Odwróciłam się w jego kierunku i spojrzałam na niego. Opierał się o framugę
drzwi i patrzył mi prosto w oczy.- Skąd ci przyszło do głowy, że chce cię
wykorzystać a potem zostawić?
Byłam
zaskoczona jego bezpośredniością, lecz także uradowana. Wreszcie się domyślił!
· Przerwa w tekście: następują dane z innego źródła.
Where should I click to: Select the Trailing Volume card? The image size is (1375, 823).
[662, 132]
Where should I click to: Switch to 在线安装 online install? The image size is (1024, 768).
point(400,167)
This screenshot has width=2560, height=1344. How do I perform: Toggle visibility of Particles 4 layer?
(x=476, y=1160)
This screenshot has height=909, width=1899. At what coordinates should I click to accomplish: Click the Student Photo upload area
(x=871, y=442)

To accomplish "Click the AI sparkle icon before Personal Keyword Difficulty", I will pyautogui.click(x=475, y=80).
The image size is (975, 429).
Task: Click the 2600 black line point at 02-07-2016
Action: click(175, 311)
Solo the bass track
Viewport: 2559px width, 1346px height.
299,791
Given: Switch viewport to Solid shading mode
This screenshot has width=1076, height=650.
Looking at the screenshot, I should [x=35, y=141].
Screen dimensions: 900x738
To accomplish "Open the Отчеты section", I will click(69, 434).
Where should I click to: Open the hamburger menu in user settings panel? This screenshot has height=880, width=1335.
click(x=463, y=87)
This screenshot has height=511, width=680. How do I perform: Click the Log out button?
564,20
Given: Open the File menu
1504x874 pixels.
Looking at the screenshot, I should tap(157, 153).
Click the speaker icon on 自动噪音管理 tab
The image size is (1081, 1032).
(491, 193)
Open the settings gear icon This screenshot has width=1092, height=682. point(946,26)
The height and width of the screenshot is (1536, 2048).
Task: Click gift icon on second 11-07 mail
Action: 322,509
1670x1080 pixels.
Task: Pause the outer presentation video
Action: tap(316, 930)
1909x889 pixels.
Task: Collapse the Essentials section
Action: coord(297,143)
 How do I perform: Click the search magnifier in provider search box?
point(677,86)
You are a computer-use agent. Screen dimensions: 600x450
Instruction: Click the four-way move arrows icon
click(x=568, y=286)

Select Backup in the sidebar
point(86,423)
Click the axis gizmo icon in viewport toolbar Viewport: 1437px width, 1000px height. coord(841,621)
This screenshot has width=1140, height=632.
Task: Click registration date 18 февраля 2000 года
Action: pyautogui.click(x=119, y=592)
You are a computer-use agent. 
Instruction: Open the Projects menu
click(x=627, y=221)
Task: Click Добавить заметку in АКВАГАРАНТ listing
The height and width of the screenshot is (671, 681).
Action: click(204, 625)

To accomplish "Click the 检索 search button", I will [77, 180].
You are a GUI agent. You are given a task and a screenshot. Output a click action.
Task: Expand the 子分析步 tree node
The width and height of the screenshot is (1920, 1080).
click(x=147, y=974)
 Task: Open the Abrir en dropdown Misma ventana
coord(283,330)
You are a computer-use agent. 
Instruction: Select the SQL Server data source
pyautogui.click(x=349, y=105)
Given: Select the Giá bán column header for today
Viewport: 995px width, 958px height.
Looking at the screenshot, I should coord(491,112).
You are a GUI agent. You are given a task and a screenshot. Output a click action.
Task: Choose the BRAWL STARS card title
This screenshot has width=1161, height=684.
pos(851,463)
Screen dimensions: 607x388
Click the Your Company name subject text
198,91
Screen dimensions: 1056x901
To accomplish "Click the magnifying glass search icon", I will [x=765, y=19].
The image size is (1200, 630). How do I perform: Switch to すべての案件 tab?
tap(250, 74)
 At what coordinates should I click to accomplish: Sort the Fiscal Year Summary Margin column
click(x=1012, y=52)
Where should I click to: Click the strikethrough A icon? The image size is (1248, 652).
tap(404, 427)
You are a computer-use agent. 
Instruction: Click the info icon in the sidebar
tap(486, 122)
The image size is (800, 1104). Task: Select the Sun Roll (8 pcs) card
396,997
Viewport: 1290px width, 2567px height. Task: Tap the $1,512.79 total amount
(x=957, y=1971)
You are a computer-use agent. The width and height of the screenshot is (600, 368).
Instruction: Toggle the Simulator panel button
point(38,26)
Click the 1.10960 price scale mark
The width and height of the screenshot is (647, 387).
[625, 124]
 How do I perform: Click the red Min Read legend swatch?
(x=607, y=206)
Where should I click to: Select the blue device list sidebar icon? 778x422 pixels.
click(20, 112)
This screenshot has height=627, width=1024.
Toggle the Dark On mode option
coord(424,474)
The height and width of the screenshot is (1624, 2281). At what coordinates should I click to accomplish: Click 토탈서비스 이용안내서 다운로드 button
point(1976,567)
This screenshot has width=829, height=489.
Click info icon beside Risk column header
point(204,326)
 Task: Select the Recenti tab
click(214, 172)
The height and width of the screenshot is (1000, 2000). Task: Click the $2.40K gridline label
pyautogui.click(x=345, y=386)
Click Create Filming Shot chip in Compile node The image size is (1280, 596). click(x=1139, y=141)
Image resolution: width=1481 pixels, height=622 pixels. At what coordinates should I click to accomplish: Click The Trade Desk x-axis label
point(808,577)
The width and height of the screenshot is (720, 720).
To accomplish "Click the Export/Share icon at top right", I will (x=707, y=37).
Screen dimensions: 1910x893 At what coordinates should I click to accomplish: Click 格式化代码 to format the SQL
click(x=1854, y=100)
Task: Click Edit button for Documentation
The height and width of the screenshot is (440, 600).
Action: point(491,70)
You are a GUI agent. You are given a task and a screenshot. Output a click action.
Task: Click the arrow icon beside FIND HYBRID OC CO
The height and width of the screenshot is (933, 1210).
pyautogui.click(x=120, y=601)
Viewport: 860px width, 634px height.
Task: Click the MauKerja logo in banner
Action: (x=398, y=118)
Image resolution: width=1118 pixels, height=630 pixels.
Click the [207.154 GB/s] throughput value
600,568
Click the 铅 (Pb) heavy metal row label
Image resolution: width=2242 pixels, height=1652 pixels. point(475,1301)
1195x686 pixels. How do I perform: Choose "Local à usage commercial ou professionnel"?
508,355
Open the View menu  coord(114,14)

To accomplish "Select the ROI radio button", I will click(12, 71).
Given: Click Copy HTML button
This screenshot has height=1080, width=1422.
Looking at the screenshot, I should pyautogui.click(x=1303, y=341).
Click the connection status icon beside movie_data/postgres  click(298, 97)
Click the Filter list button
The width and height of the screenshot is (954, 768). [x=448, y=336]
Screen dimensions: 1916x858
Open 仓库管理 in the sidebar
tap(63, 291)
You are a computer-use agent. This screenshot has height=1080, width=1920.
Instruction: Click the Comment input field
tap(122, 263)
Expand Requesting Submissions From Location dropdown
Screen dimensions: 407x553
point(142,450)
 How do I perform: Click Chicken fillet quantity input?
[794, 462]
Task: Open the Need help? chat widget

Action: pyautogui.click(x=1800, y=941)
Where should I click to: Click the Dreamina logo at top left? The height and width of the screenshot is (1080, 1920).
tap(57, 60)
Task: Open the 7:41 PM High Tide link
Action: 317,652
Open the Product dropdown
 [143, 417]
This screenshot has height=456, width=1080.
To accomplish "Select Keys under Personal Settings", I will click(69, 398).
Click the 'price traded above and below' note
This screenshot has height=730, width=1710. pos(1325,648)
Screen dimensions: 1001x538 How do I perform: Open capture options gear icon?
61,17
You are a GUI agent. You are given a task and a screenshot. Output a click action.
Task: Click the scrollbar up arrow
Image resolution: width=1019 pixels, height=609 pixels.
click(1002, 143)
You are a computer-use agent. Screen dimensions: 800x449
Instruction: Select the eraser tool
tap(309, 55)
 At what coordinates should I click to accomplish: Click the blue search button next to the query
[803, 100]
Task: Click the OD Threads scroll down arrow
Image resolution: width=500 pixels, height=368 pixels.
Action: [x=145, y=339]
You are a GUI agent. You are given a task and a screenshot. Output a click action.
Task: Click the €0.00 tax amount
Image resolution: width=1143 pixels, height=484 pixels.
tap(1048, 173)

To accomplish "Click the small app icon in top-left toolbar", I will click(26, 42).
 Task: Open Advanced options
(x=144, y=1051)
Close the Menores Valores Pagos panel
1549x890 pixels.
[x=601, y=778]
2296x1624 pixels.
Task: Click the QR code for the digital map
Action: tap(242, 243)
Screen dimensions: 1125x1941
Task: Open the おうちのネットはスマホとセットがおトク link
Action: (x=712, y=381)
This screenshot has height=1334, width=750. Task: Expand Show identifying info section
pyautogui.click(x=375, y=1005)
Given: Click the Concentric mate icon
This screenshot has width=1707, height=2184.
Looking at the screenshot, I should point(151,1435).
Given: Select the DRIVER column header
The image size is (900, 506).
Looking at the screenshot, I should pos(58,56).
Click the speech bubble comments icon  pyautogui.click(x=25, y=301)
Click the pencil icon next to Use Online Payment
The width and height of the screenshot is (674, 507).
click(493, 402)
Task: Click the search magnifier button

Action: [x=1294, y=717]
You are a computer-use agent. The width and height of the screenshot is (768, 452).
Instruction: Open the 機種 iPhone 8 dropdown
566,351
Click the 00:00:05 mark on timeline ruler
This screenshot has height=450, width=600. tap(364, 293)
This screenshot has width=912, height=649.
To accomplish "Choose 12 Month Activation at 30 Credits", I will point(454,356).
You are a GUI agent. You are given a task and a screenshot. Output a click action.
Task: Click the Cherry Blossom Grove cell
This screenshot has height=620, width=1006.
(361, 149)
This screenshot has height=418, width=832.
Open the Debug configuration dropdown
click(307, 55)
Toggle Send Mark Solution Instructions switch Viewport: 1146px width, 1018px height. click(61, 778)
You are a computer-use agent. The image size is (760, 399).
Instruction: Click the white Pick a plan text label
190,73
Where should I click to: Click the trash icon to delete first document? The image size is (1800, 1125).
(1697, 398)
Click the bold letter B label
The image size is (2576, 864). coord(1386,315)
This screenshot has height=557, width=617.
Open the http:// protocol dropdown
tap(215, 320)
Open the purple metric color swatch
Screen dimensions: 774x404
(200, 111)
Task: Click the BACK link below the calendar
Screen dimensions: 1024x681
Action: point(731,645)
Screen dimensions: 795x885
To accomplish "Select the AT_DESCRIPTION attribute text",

Tylko… jakim cudem tak trafnie? Stwierdziłam, że nie będę się nad tym zastanawiać.
-Że co?- to
były jedyne słowa, na które mnie było stać.
-Musisz
zrozumieć parę rzeczy- powiedział spokojnie i zrobił krok w moją stronę.
Usiadł obok
mnie. Każdy ruch wykonywał bardzo powoli i ostrożnie. Spojrzał mi głęboko w
oczy i westchnął cicho.
-Kiedy
pierwszy raz jechałem pociągiem do Hogwartu zakochałem się w pewnej małej
dziewczynce- zaczął szeptać ciągle patrząc mi w oczy.- Wpadła na mnie przez
przypadek. Pierwszym co zobaczyłem było ogromne gniazdo poplątanych brązowych
włosów. Lekko się zdenerwowałem i podniosłem się z ziemi po to, żeby wygarnąć
osobie z tym gniazdem, że powinna uważać jak łazi- w jego oczach pojawiły się
wesołe iskierki na skutek wspomnień.- Spojrzałem w dół. Najpierw ujrzałem
najpiękniejsze oczy na świecie w kolorze cynamonu, od których biło takie
ciepło, dobroć, entuzjazm jakiego jeszcze nigdy nie widziałem. Potem piękną,
trochę zarumienioną z emocji twarz, która była ciągle uśmiechnięta. Pomogłem
jej wstać, zaprzyjaźniliśmy się. Przez cały czas w drodze do zamku ze sobą rozmawialiśmy.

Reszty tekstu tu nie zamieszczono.